You may remember that I once claimed in this feather-scribbled missive that I said I found it impossible to believe that people in Cape Town used less water than people in Joburg.

I owe the incredibly patient official who corrected me one of my best inkpots.

Because it turns out the big “Day Zero” scare in Cape Town in 2008 really changed the way people use water. They do, in fact, tend to use less now than before.

Some of the habits that were adopted at the time (if it’s yellow let it mellow, if it’s brown flush it down) have stuck.

Now, the optimistic part of me really wants to believe this.

I have found that I probably use less water now in the shower and elsewhere than I used to. As I’ve grown into early middle age I’ve become a lot more conscious about what I’m using and whether I really need to have the tap on at that volume while simply washing my hands.

I do realise though that this could be incredibly contested. I’m sure some people in Cape Town are using boreholes that they were not using before the Day Zero scare. Others might be buying a lot of the water they drink simply because they got into that habit.

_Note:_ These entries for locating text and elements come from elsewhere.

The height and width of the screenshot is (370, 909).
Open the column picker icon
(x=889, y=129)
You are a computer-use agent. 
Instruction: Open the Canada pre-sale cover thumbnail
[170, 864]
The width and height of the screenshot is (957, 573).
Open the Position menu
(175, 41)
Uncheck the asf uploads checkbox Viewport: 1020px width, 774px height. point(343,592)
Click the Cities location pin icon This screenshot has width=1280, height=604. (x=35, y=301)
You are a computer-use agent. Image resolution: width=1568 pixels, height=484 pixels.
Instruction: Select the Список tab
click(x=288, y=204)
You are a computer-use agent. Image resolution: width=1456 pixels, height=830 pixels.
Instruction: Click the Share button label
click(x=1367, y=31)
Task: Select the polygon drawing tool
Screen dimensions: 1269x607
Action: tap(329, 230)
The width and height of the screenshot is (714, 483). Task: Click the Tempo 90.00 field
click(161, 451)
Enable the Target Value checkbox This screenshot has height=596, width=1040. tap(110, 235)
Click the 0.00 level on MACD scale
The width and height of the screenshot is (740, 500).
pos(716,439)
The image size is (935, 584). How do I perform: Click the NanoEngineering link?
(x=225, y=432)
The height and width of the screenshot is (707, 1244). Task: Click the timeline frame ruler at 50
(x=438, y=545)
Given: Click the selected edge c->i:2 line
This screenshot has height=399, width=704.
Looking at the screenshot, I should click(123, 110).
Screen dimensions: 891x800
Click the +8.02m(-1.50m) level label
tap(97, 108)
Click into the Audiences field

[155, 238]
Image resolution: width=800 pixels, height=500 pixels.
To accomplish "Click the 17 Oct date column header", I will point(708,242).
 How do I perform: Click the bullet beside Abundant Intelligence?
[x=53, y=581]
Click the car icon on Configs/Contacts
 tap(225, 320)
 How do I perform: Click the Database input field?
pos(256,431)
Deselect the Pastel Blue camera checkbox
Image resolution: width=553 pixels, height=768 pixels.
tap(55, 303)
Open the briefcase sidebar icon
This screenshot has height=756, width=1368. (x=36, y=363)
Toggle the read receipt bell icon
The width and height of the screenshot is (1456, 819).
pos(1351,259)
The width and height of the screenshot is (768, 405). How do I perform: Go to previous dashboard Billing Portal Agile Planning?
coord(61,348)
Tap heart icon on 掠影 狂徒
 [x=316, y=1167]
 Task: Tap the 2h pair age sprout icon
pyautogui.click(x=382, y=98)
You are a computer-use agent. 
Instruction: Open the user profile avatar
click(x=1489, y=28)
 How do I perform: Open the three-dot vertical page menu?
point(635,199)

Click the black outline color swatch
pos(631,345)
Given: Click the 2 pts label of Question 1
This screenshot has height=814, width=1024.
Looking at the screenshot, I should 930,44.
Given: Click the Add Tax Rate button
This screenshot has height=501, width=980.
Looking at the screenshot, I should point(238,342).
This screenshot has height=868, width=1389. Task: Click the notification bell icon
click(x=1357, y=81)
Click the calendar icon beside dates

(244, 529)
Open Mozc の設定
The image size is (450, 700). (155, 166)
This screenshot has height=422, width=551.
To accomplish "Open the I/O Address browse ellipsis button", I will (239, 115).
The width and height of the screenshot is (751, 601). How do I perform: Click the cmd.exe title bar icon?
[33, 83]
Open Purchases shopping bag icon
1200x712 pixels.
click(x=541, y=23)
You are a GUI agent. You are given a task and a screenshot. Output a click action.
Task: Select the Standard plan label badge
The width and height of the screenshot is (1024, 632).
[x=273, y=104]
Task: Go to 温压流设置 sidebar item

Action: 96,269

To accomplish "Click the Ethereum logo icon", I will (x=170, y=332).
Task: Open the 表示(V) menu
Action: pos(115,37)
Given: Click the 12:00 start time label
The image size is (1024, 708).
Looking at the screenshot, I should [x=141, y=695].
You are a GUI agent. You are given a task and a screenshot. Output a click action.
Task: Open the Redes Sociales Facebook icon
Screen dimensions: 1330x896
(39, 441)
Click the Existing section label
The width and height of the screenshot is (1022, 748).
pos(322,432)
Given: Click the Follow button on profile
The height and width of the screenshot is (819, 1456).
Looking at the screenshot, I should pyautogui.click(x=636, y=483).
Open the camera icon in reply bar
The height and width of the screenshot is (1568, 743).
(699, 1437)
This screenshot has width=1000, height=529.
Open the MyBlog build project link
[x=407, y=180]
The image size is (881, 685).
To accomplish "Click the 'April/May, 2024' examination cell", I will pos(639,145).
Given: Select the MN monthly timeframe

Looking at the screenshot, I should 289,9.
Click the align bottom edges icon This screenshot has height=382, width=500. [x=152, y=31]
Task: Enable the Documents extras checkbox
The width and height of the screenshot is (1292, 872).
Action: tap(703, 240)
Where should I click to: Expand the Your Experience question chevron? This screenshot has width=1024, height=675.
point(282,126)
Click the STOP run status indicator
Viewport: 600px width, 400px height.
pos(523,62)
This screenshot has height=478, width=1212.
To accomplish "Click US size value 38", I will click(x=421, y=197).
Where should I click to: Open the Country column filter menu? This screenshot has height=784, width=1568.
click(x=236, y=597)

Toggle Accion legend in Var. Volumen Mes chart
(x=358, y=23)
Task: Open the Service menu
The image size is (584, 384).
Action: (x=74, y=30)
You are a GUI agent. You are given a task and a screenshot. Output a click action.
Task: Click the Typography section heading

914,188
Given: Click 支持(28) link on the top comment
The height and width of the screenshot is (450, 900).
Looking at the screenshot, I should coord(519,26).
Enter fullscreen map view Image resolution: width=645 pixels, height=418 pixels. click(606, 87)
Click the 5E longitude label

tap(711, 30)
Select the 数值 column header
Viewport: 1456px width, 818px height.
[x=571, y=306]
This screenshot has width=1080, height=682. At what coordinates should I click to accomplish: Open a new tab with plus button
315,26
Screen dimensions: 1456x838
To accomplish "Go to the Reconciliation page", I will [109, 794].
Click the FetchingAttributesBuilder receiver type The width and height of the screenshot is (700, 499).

But I do think many people probably do use less water. The happier parts of human history are usually about us being convinced by evidence of the rationality of something, and then adopting that habit (the explosive growth in human life expectancy over the past 150 years is all about vaccinations, sanitation and the simple fact that we now wash our hands after the brown rather than blaming disease on the alignment of the planets).

This is a wonderful time of year. And a good time to remind myself that I must mellow the yellow, shorten the shower and lose the leak.